Anatomy of an Android App

Anatomy of an Android App

January 7, 2018

tutorial android

Now that you’ve built your first Android app, let’s talk about the different components that make up an Android app.

Android Studio Projects

You’re probably using Android Studio to organize the files and code that make up your app, or maybe you’re using another IDE like Eclipse. You can build everything manually using basic text editors and the command line as well, but because of how complicated app projects are, most people use an IDE.

In any case, your Android app is split up into several directories, and you’ll use your IDE to access all of them.


The AndroidManifest.xml file contains a bunch of properties that you’ll need to set when you eventually deploy your app to the Play Store or on other phones. This is where stuff like the name of your app and its permissions gets set.

We’ll come back to this file when we talk about deploying your app.

Source Code

Android apps are written in Java (technically it’s not quite Java, but let’s not worry too much about that), so the source code of Android apps is stored in .java files, just like you’re already used to.
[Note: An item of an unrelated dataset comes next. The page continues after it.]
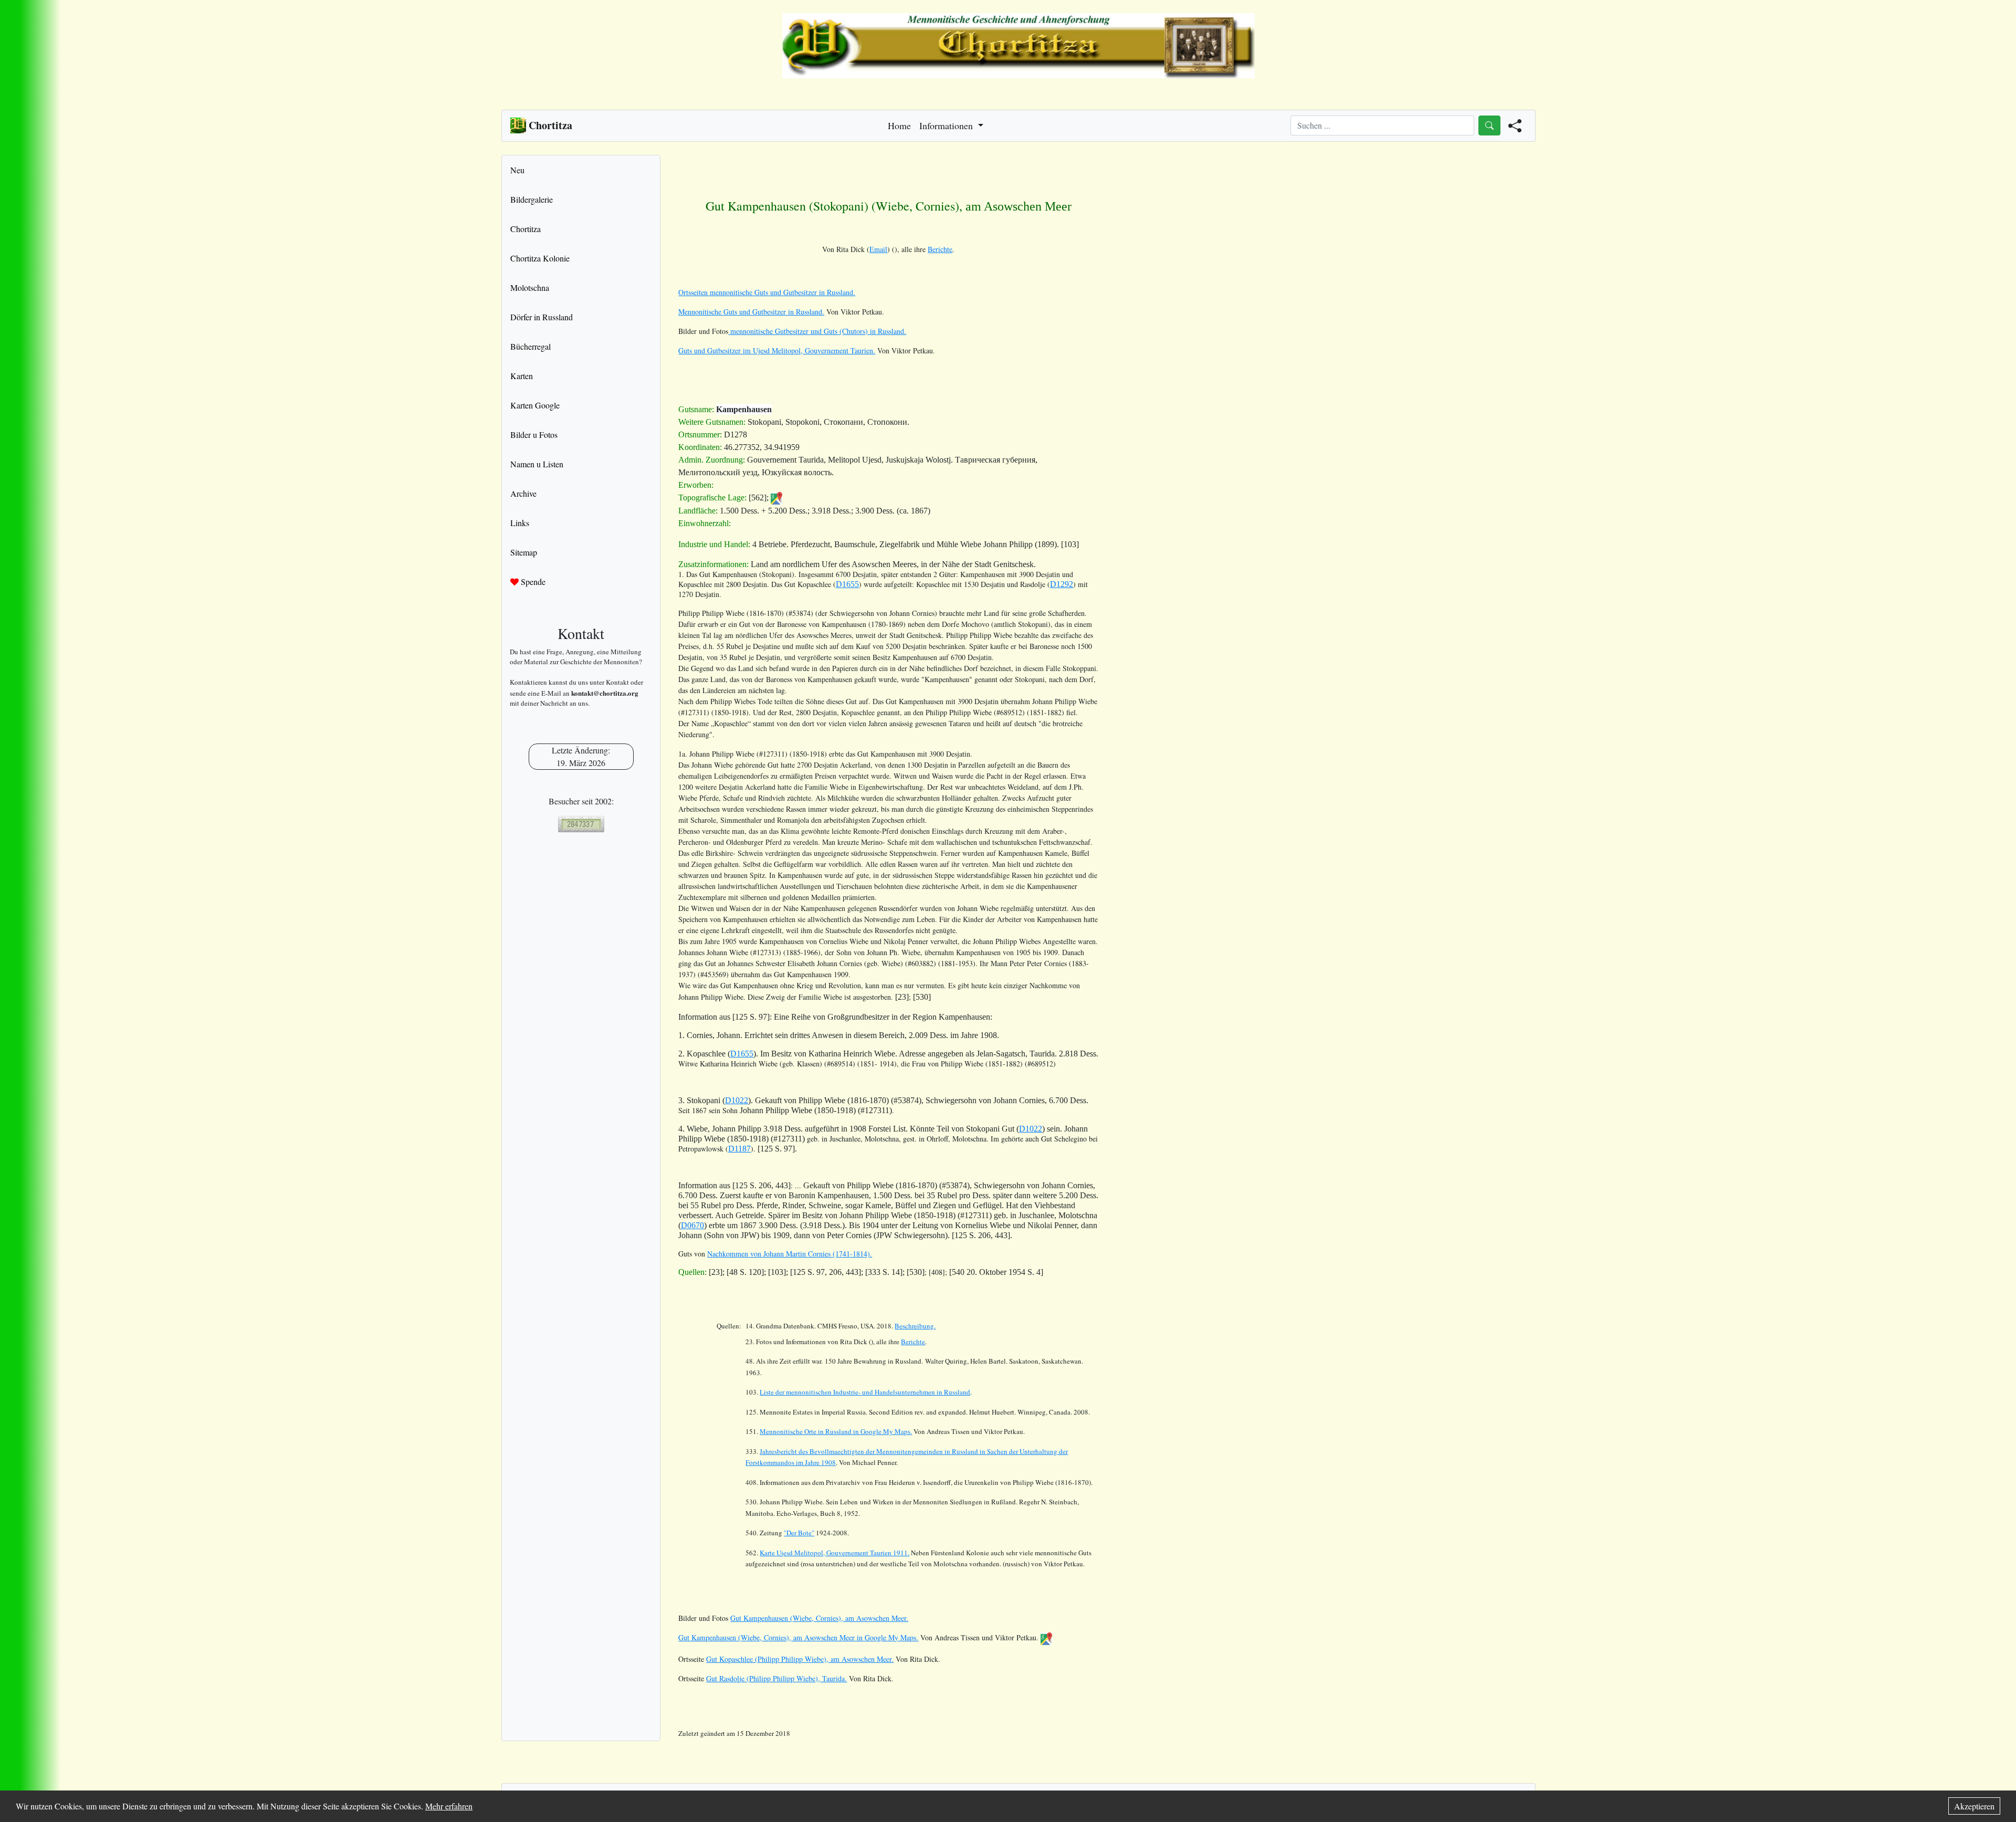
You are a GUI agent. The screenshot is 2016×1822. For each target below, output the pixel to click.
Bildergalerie (531, 199)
The .java files are stored in whatever package you chose when you created your app project. The entry point of an Android app is the main activity class: by default it’s We’ll talk more about activities in a minute, but for now just know that your code will go in a bunch of .java files inside your project.


The res directory contains non-code files that are needed to run your app. Stuff like images and property files go here.
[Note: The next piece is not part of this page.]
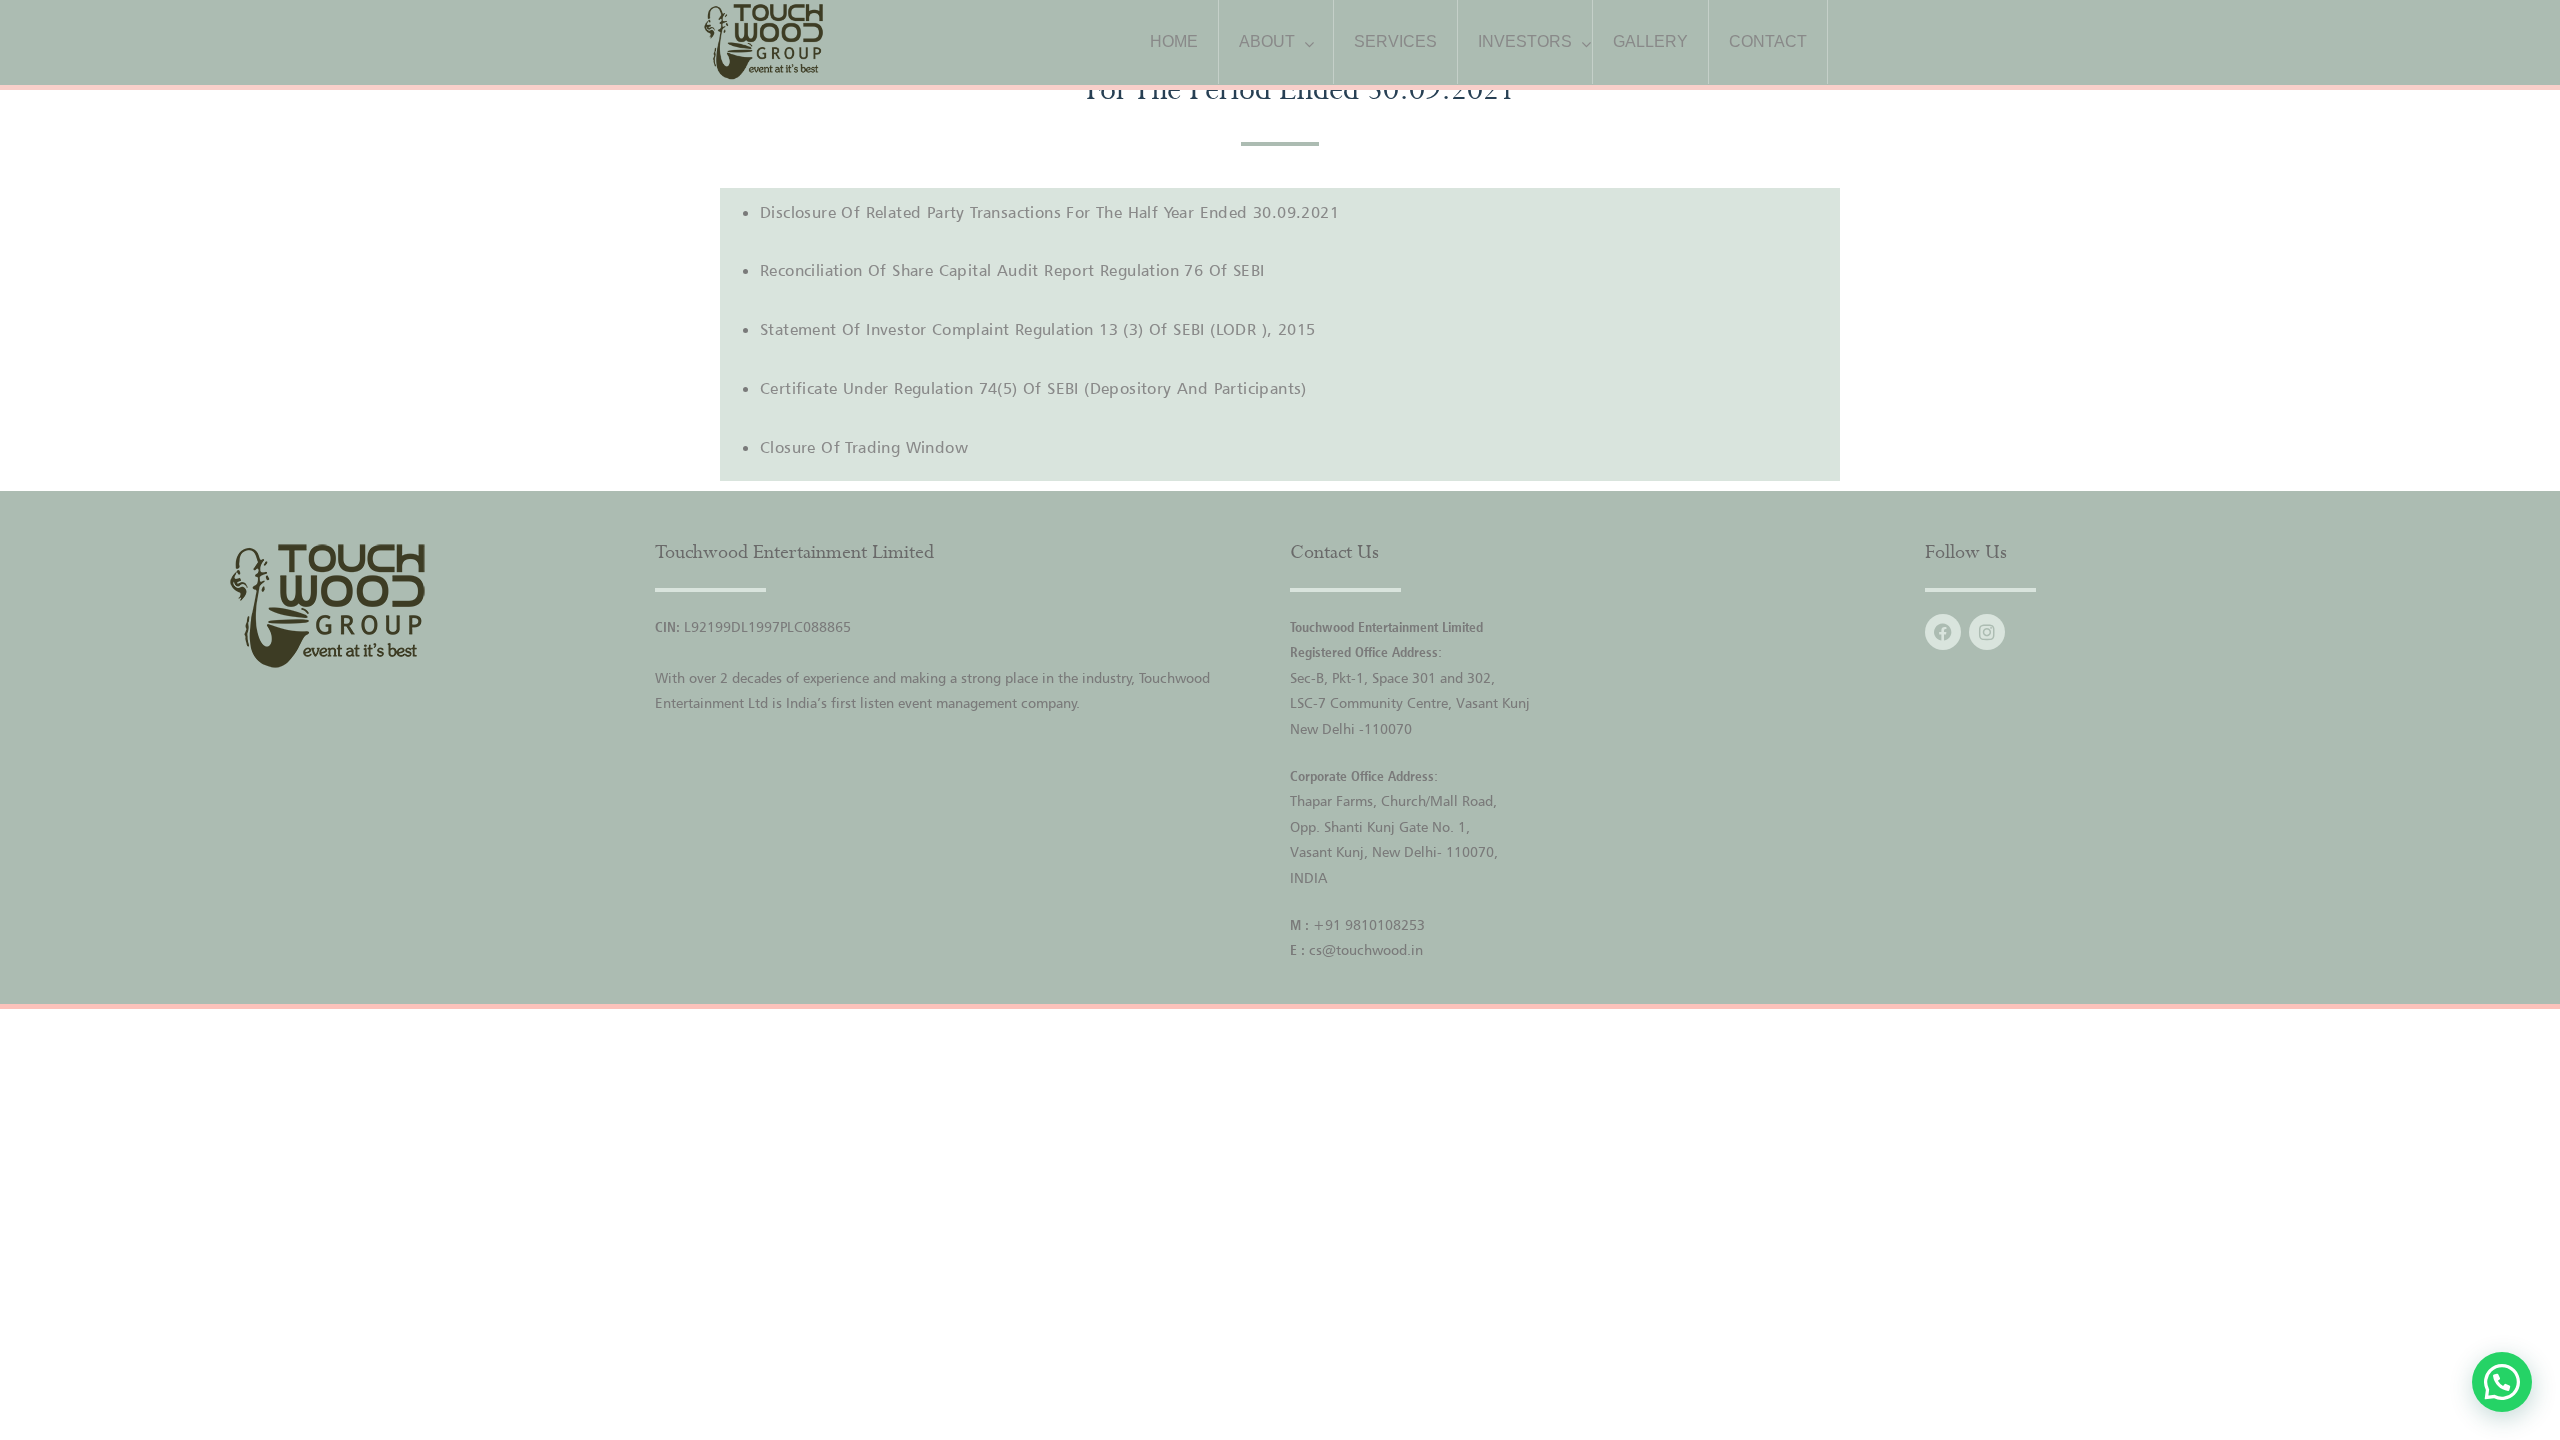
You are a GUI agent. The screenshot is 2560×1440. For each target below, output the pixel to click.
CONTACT (1768, 41)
There are a few subdirectories under the res folder:

  • drawable contains image files that you use in your code.
  • layout contains layout files. See the Layouts section below for more info.
  • mipmap contains image files to use as your app’s icon. We’ll talk more about this when we deploy our app.
  • values contains files that define various properties. For example, the strings.xml file can be used to list the various user-facing messages used in your app, which lets you translate your app into multiple languages.

We’ll talk more about resources as we need them in the other tutorials, but for now just know that non-code stuff goes here.

Android Concepts

Now that we know how our project is laid out, let’s talk about the structure of an Android app.


Views are things like buttons, text fields, and labels. They’re individual components that the user can view and interact with. Views are the basic building blocks that make up your app. You can think of a view as a widget, or a component, or an element, depending on which UI library you’ve used before.

Android views are represented by classes. For example, a button is represented by the Button class. To create a button, you’d create an instance of the Button class.

Our hello world app uses a TextView to show a label and a Button view to show a button.


Views are put together into layouts, which decide how the views are shown on screen. A layout decides the placement and size of the views it holds. You can think of a layout as a single screen in your app.

In Anrdoid, layouts are containers that hold views (as opposed to being a property on a container, like in Swing or CSS). For example, the LinearLayout class represents a layout that dispays views in a single vertical column or horizontal row.

Our example uses a LinearLayout to position the views in our app. We’ll talk more about layouts in the next tutorial.


The code that runs an Android app is called an activity. An app can be divided into several activities, and there’s usually one activity per screen. An activity is also the entry point (think main method) of an app.

Activities have a lifecycle, which is a series of events that happen to an activity: stuff like creation, pausing, resuming, and exiting.

Activities are represented by the Activity class. To create an activity, create a subclass of the Activity class and then override the lifecycle functions with code you want to run when that event fires.

An activity usually loads a layout in its onCreate() function and sets up stuff like event listeners and views. For example, our hello world app defines a MainActivity class that overrides the onCreate() function, which is called when the app is first run. That code loads our layout and sets up a click listener on the button.

The AndroidManifest.xml file tells Android which activity to run when your app is opened.